Водку мы с Варей попробовали тогда же, на Варином дне рождения. Из приглашенных были Варя и я. Мать ее работала сутками, сестра где-то пропадала, а кавалеров мы позвали, но они сказали, что не придут. Потому что мы «маленькие». Так они сказали. Мы не очень-то расстроились и классно посидели вдвоем, закусывая спиртное картошкой с огурцами. Хлеба не было, потому что некому было выйти постоять в очереди в семь утра, тем более что в магазине самообслуживания происходило чуть ли не убийство: пробивали не более одной буханки и двух батонов в руки, а бабуськи, уезжающие на дачу, хотели взять с собой большее количество булок. В результате они прорывались к прилавку, хватали сколько могли батонов и закусывали. Да… Все это было бы смешно, когда бы не было так грустно… Водка нам обоим не понравилась. Сыграв в картишки пару раз, мы задумались, чем бы заняться.

– А пойдем вечером на дискотеку, – предложила Варя.

На дискотеке мы не были ни разу. Ходили гулять, посещали сквер, иногда видеосалоны, но на дискотеку ни разу не ходили. Честно сказать, было боязливо: мы не умели толком танцевать, да и одежда была неподходящая. Да и денег не было. Но спиртное придало решимости.

– Пойдем, – согласилась я.

Вечером мы приоделись, накрасились, взяли деньги, подаренные Варе матерью, и пошли.

Ближайшая дискотека располагалась в «Полете». Этот не так давно построенный кинотеатр уже утратил блеск новизны. Главный вход удивлял грязью и ветхостью: штукатурка с фасада обвалилась, а ступени в нескольких местах были разбиты. Будка для продажи билетов вообще походила на сортир. Рядом с кинотеатром планировался, вероятно, ресторан: под него начали было закладывать фундамент, но не закончили; потом на этом месте была построена сарайка, в которой делали надгробные памятники; потом сарайку сожгли, и на этом месте осталась куча мусора. Шикарный зал для просмотра широкоформатных фильмов был закрыт, малый зал использовался как видеосалон, куда мы изредка заходили, а дискотека располагалась с бокового входа и по вечерам являлась самым оживленным местом.

Туда-то нас и занесло.

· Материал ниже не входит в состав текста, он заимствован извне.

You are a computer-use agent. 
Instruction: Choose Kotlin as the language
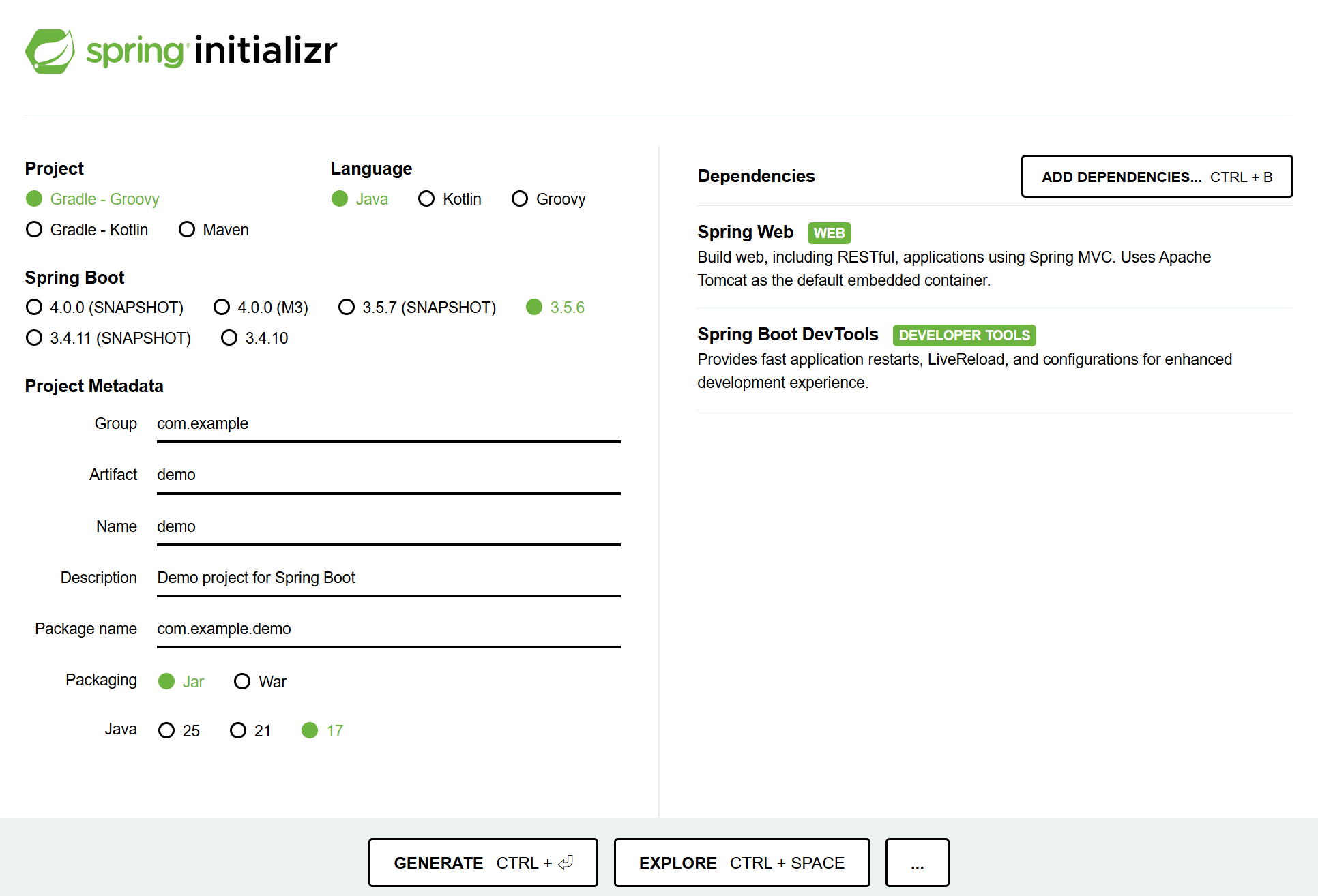(426, 199)
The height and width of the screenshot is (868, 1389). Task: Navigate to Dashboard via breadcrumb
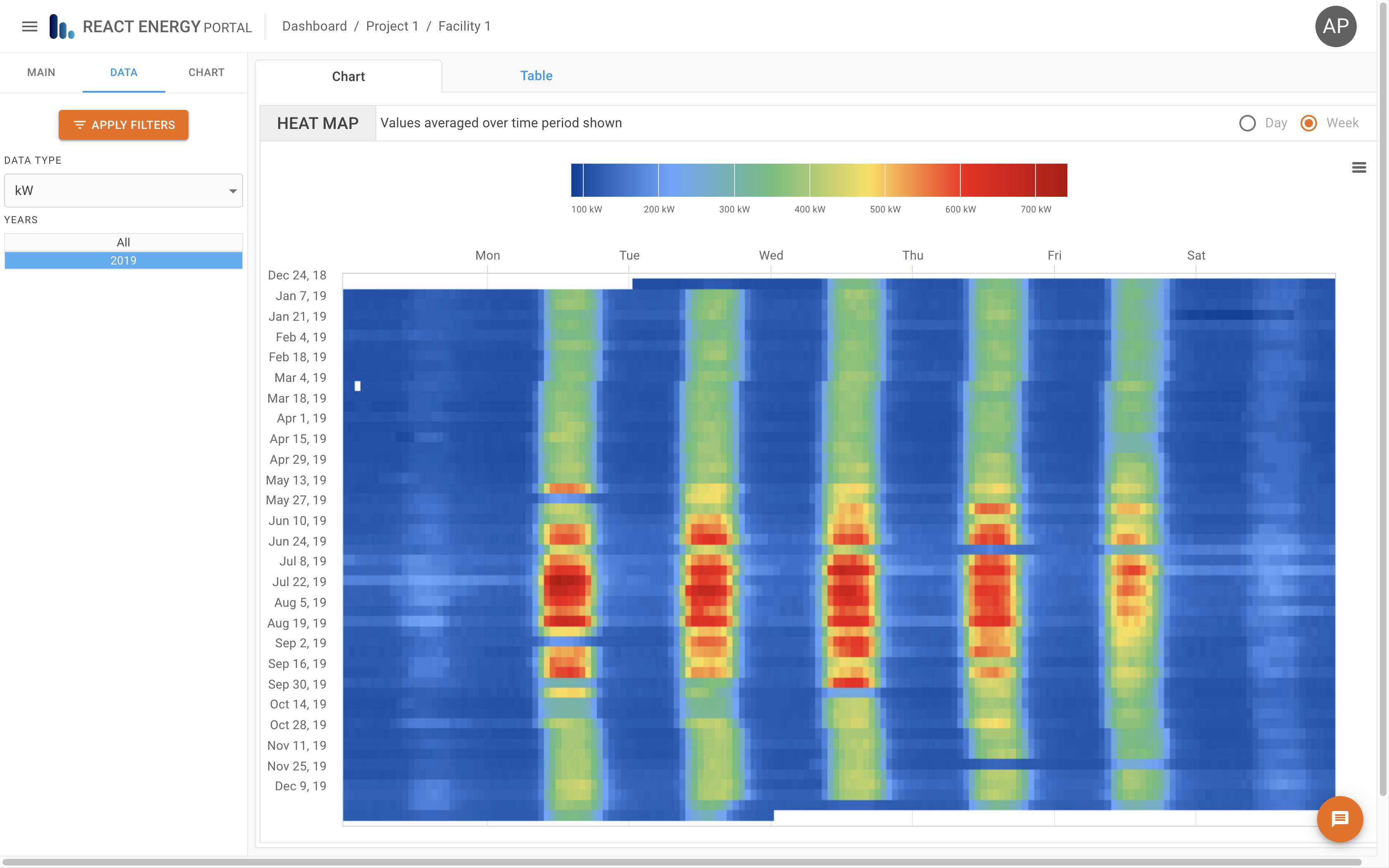click(315, 26)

Купив билеты, мы зашли в зал. Яркая темнота, неимоверный грохот и такие клубы дыма, что хоть топор вешай. Чтобы придать уверенности походке и решимости взгляду, мы с Варькой прикурили одну сигарету на двоих. И тут из темноты выплыла знакомая рожа:

– Надюх! Ты ли это?

Я с трудом узнала Димку Новикова, желавшего расправы со мной в пятом классе. Как ни странно, сейчас я ему обрадовалась: хоть кто-то знакомый.

– Я.

– Тебя раньше здесь не было видно. – Димкины щеки зарделись.

«Он стесняется!» – подумала я и удивилась. Это придало мне смелости.

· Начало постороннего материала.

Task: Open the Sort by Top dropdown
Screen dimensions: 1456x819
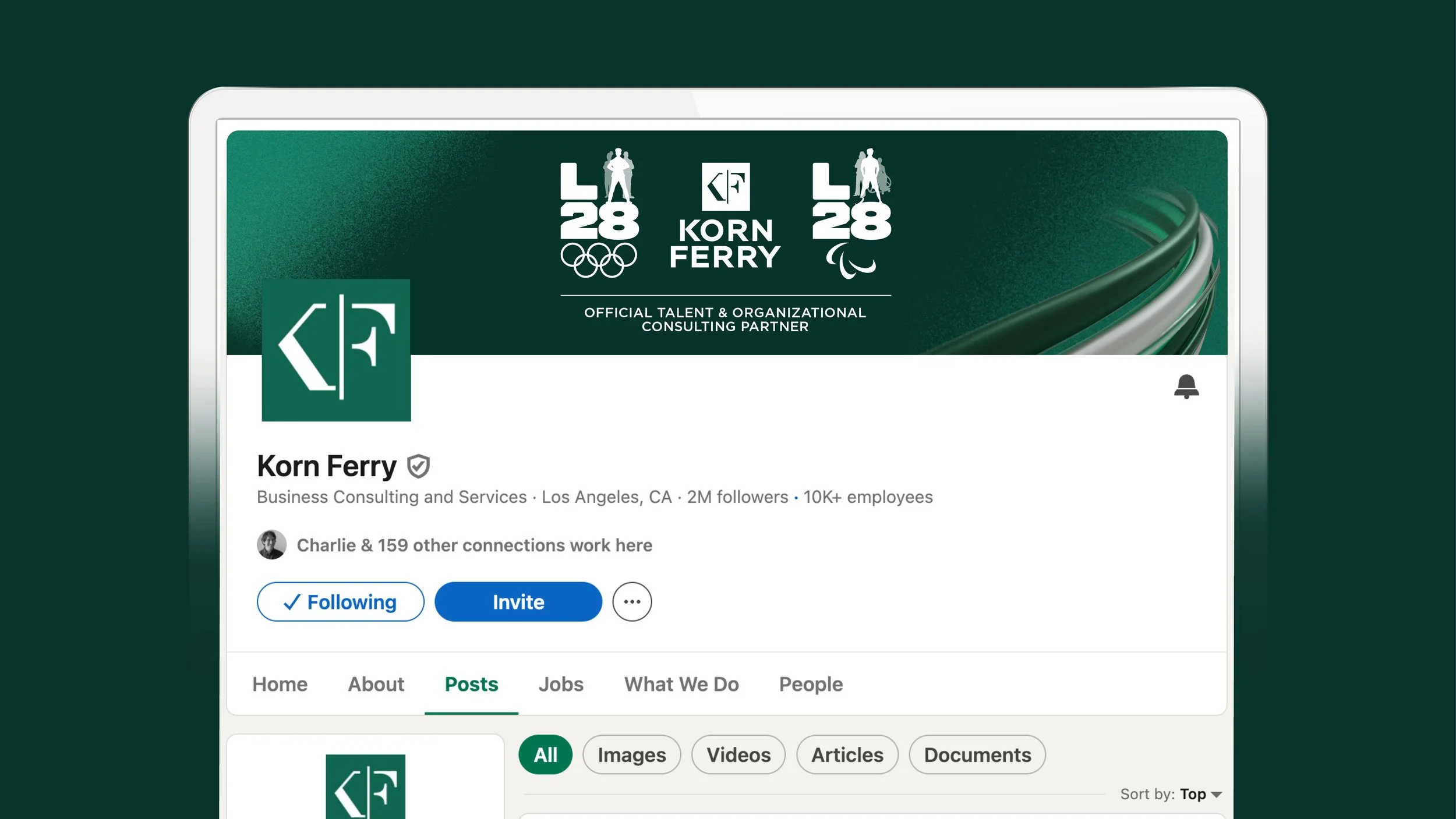Action: pos(1200,795)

– Да мы не часто сюда заходим, – я рассмеялась, игриво отведя локон двумя пальчиками назад.

– А мы часто. Потанцуем?

«Сбылась мечта идиота», – подумалось мне.

Оставив своего друга Варе для компании, он вцепился мертвой хваткой в мою талию.

– Ну, как жизнь, как школа? – мне захотелось отвлечь его от себя разговором.

– Я ушел после восьми лет. В училище. А тебя не узнать. Ты такая стала…

– Неправильная? Знаю. Ну, а другие как?

– Многие доучиваются. Аньку помнишь, отличницу? На двойки скатилась. А Боровикова недавно под машину попала. Бачин и Олегов вслед за тобой в другие школы перешли. Классную поменяли, теперь у них учитель – мужик.